- Born: 29 September 1921 Narvik, Norway
- Died: 25 December 2015 (aged 94)
- Occupation: Physician
- Known for: Improvements of the artificial kidney

= Fredrik Kiil =

Norwegian physician

Fredrik Kiil (né Kristoffersen; 29 September 1921 - 25 December 2015) was a Norwegian physician, known for his improvements on haemodialysis machines (also referred to as the artificial kidney).

==Biography==
Kiil was born in Narvik to Arne Kristoffersen and Marthea Kiil, and was married to physician Ragnhild Valberg. He completed his medical degree in Oslo in 1948 and received his medical doctorate in 1958 with his thesis titled The function of the Ureter and Renal Pelvis. After completing his specialist certification in internal medicine in 1961, he completed further studies at the University of Texas until 1962. He was then appointed professor of medicine and head of the a research institute at Ullevål University Hospital in Oslo.

One of Kiil's seniors at Ullevål University Hospital, Carl Semb, obtained a haemodialysis machine (artificial kidney) for the hospital's patients with kidney failure and tasked Kiil with getting it operational. Kiil found the machine to have numerous flaws and so he developed a completely new model, together with engineer Bjørn Amundsen, trying different materials.
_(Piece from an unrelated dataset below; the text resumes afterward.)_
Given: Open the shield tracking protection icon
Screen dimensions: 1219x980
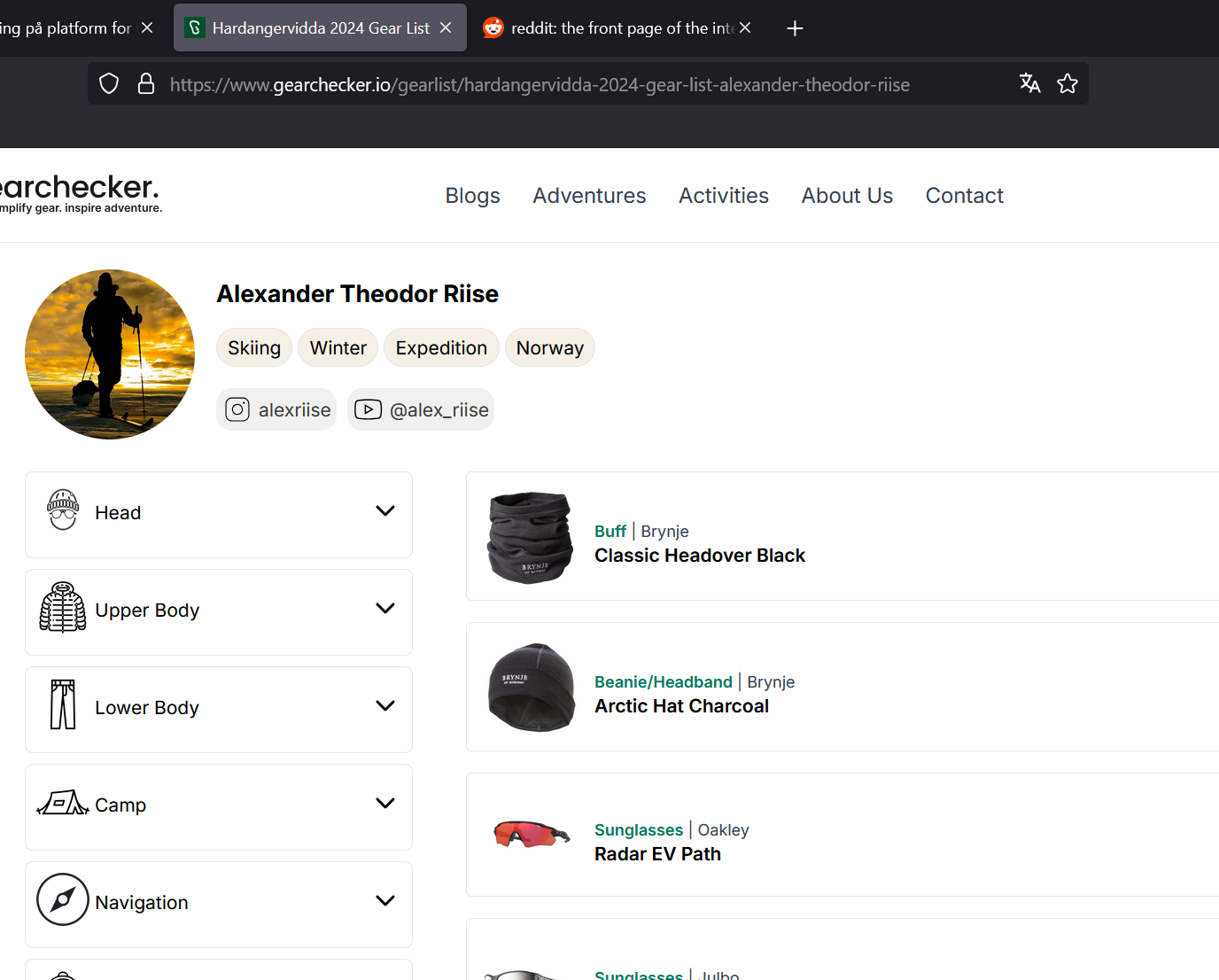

Their efforts were successful in creating what became known as "the Kiil kidney", which became an international standard.

He was awarded the Fridtjof Nansen Prize in 1974, the Jahre Prize in 1980, and the Dialysis Pioneering Award from the National Kidney Foundation in 1982. He was decorated Knight, First Class of the Order of St. Olav in 1990 and was a fellow of the Norwegian Academy of Science and Letters.

He died in December 2015.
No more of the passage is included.